Evangelical churches’ involvement in running a large number of rehabilitation centers for substance abusers in Russia is bringing a new wave of participants into congregational life, but is also causing conflict with the more middle-class constituencies they are also reaching.
Christianity Today (April) reports that this is particularly the case in Siberia, where visitors to Baptist, charismatic and Pentecostal churches “will sometimes see rows of silent men between the ages of 20 and 50, unaccompanied by women and children. They represent the success of evangelism efforts among Russian drug addicts and alcoholics.” There are over 500 evangelical rehab centers in a country where a reported 6.5 million people suffer from drug and alcohol dependency.
A Russian journalist notes that this ministry is changing the composition of Russian evangelical churches, and also introducing some strains among members. He cities the example of congregations in the regions of Leningrad and Perm that have experienced splits among middle-class members over this ministry.
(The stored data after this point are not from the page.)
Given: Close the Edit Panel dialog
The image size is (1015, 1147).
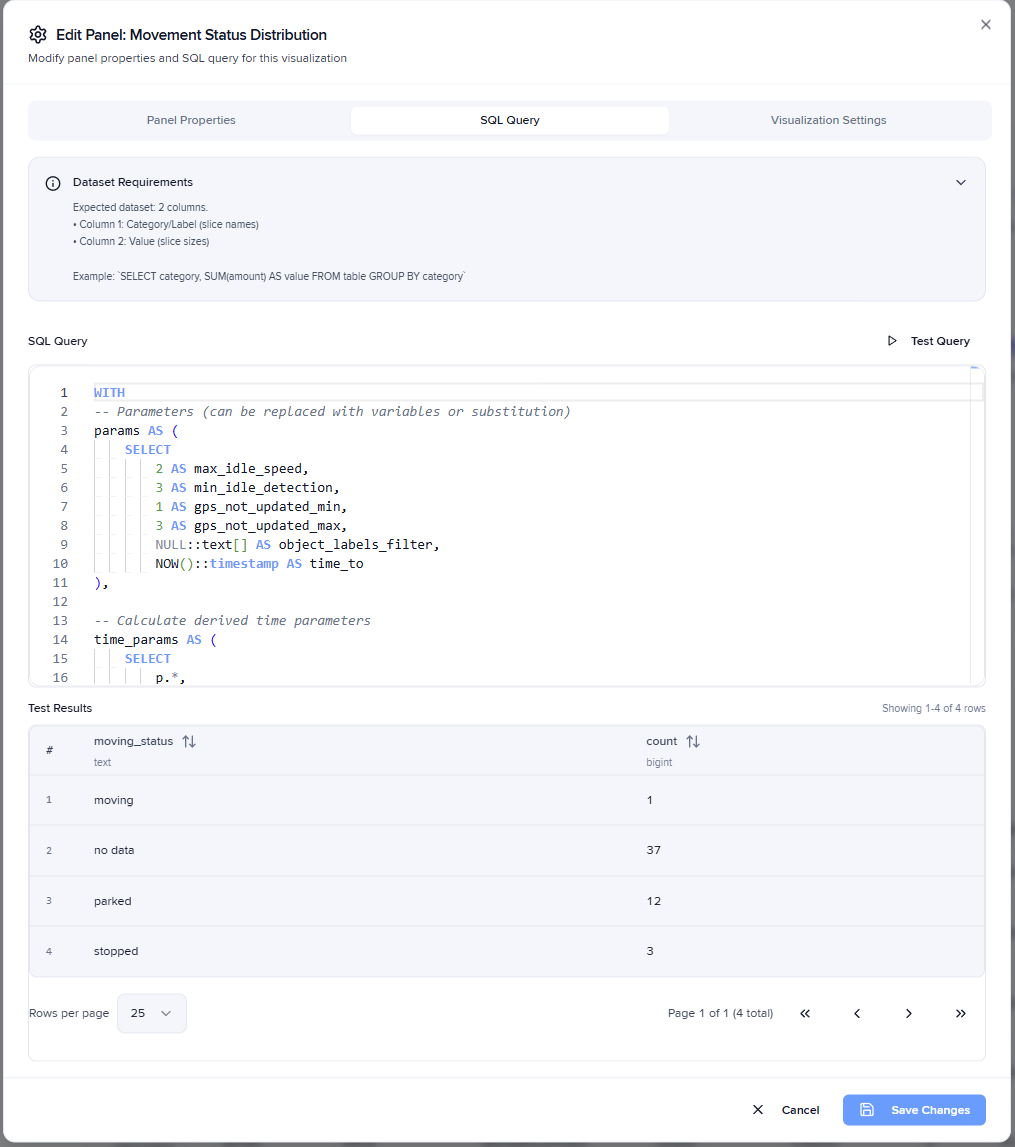Looking at the screenshot, I should (x=986, y=25).
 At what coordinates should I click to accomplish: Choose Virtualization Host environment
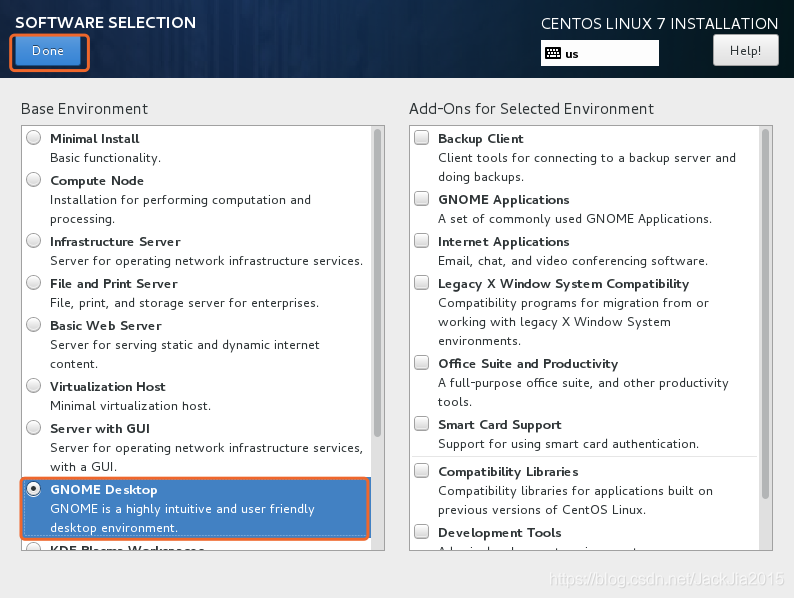[34, 386]
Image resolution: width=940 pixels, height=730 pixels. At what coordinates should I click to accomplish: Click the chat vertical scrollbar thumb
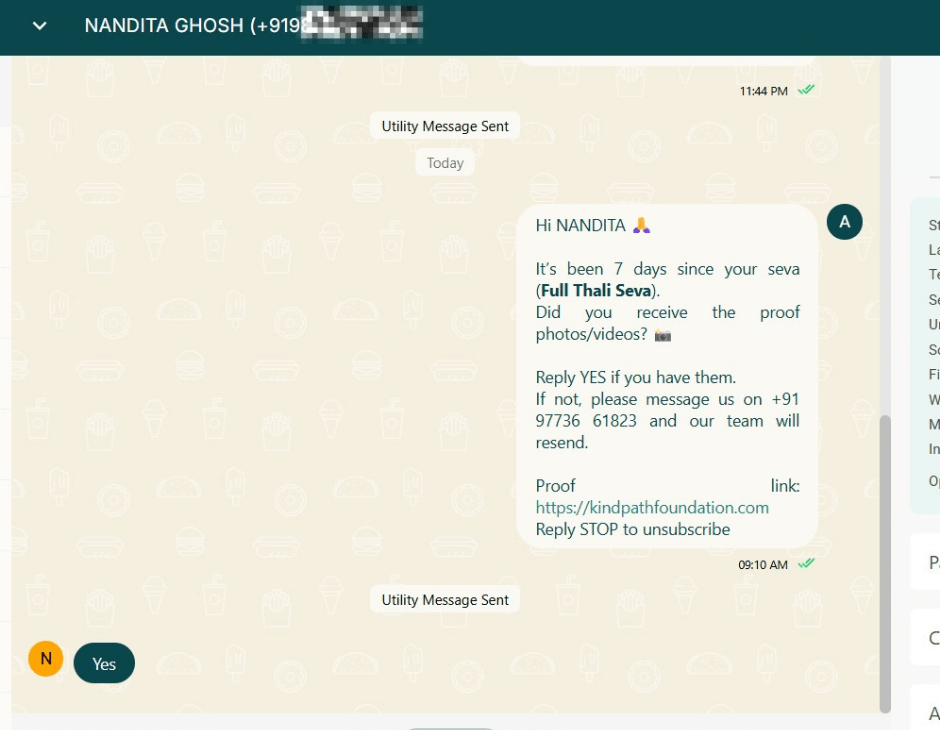pyautogui.click(x=884, y=560)
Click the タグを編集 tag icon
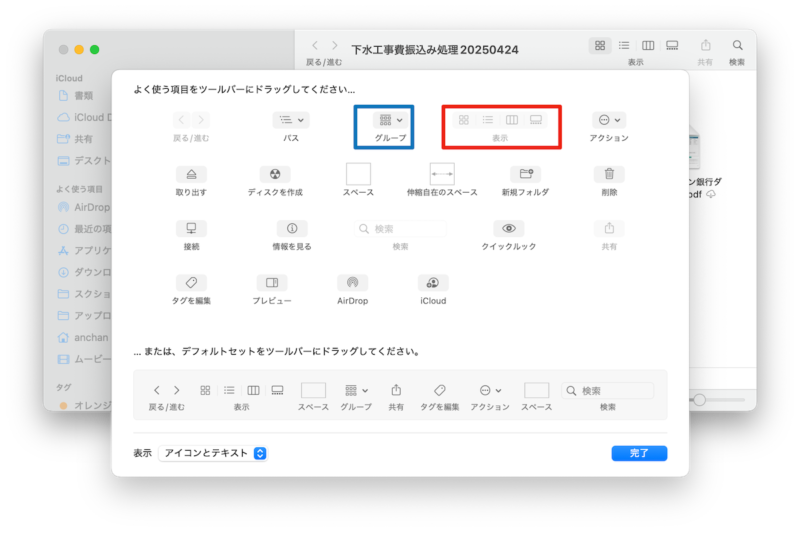The width and height of the screenshot is (800, 534). tap(191, 283)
The centers have also drawn criticism for their non-medical approach, stressing Bible reading and recitation, prayer, and confession.
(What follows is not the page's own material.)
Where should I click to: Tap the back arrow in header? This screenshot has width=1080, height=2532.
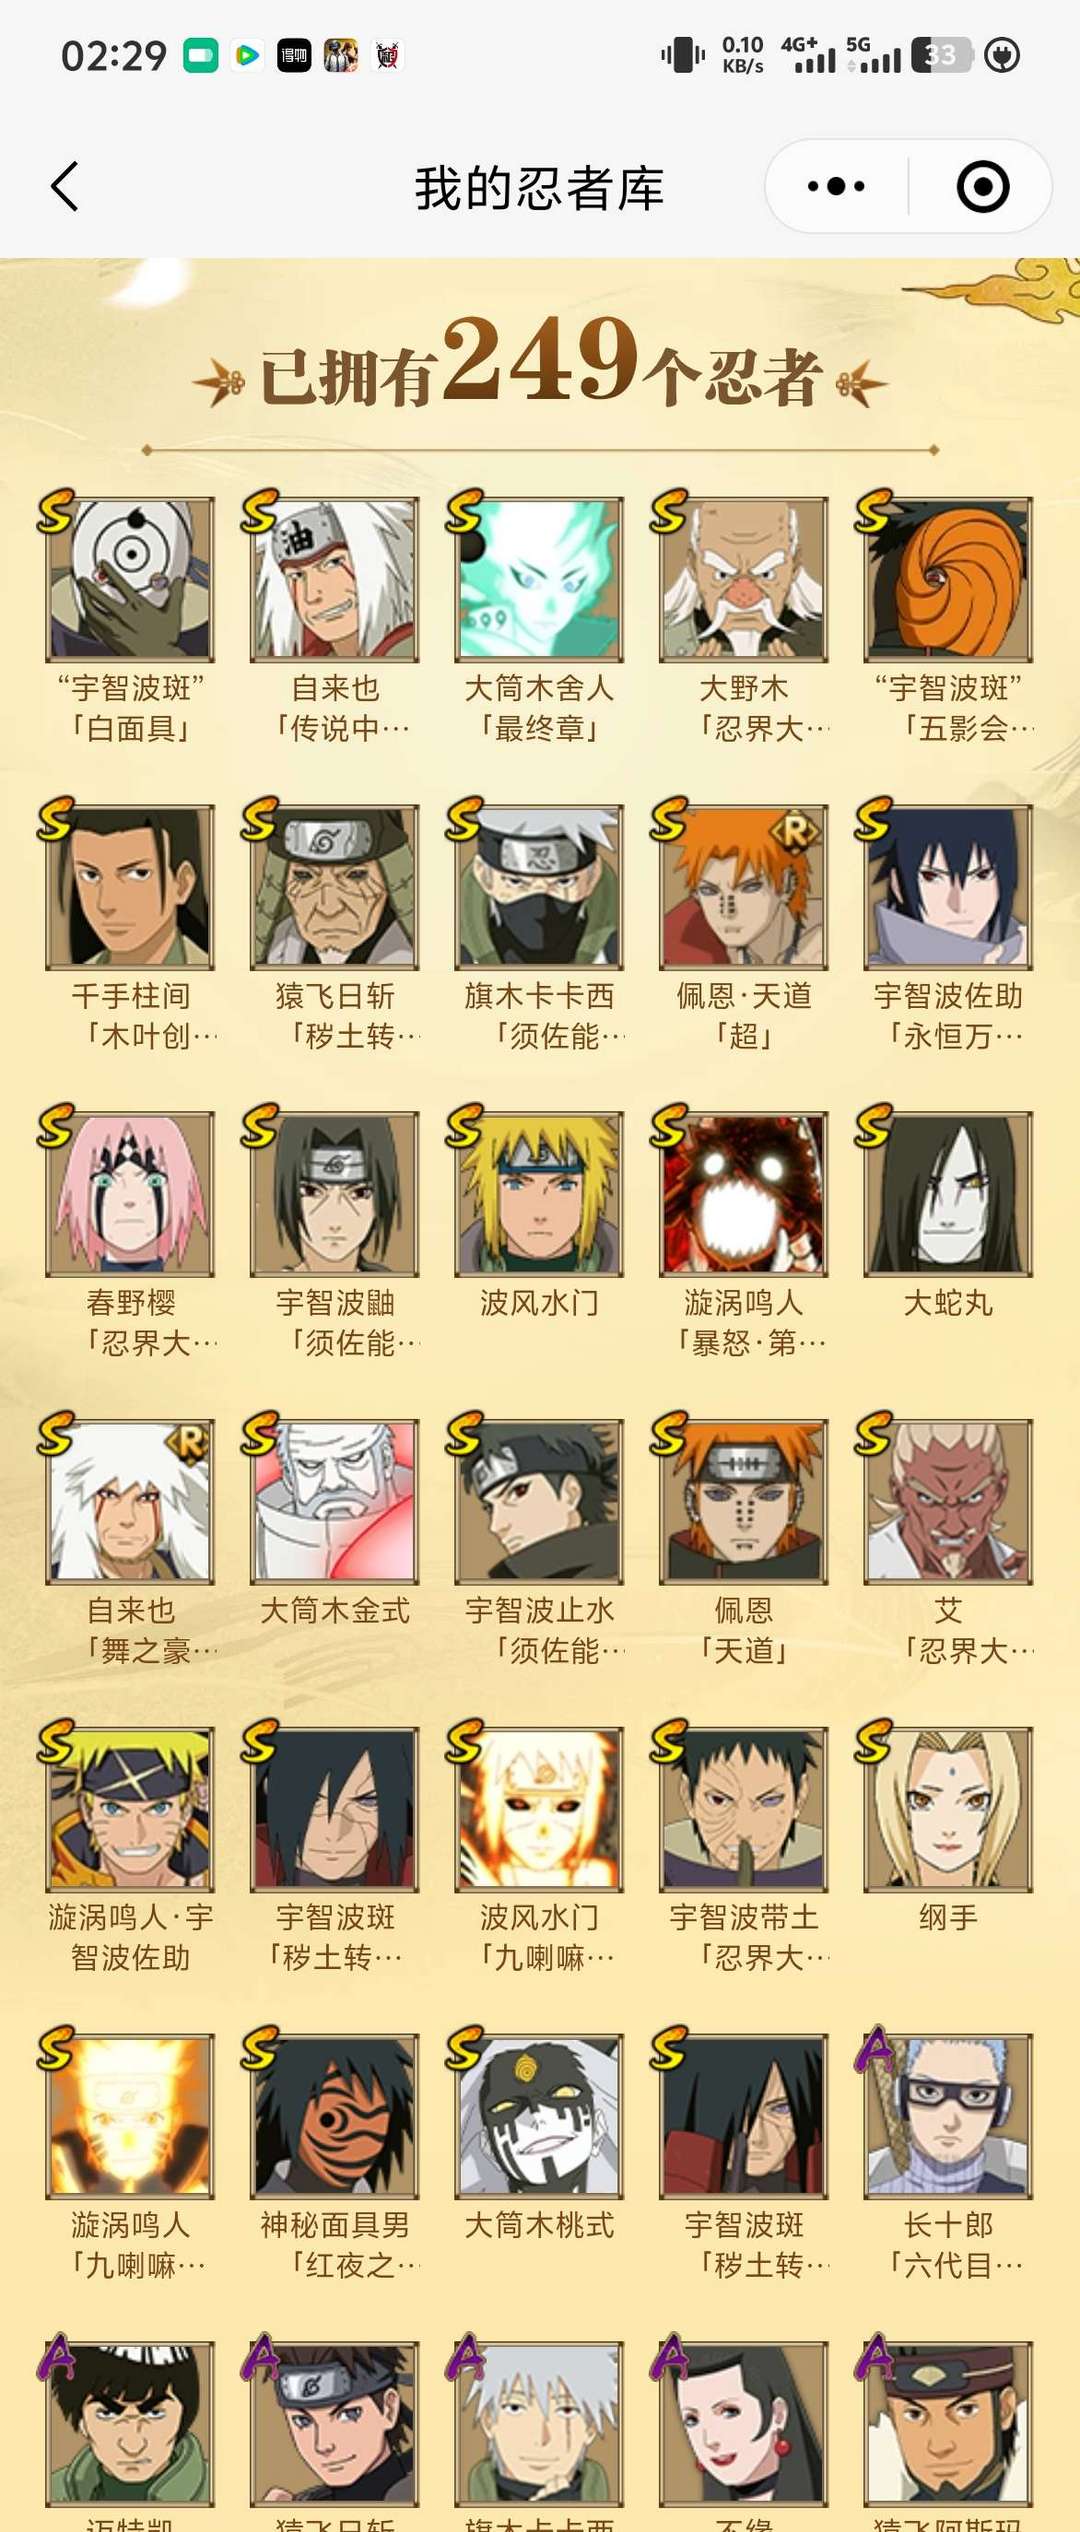click(x=65, y=187)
An Orthodox priest running a rehab clinic in St. Petersburg said that the evangelical programs substitute dependency on drugs and alcohol with dependency on the evangelical churches or “sects” (Orthodox churches have recently become more active in rehabilitation work; see January/February 2011 RW). One Baptist program in Siberia’s Novosibirsk region claims a success rate of 30 percent, while government rehab centers report a long-term success rate of just two percent.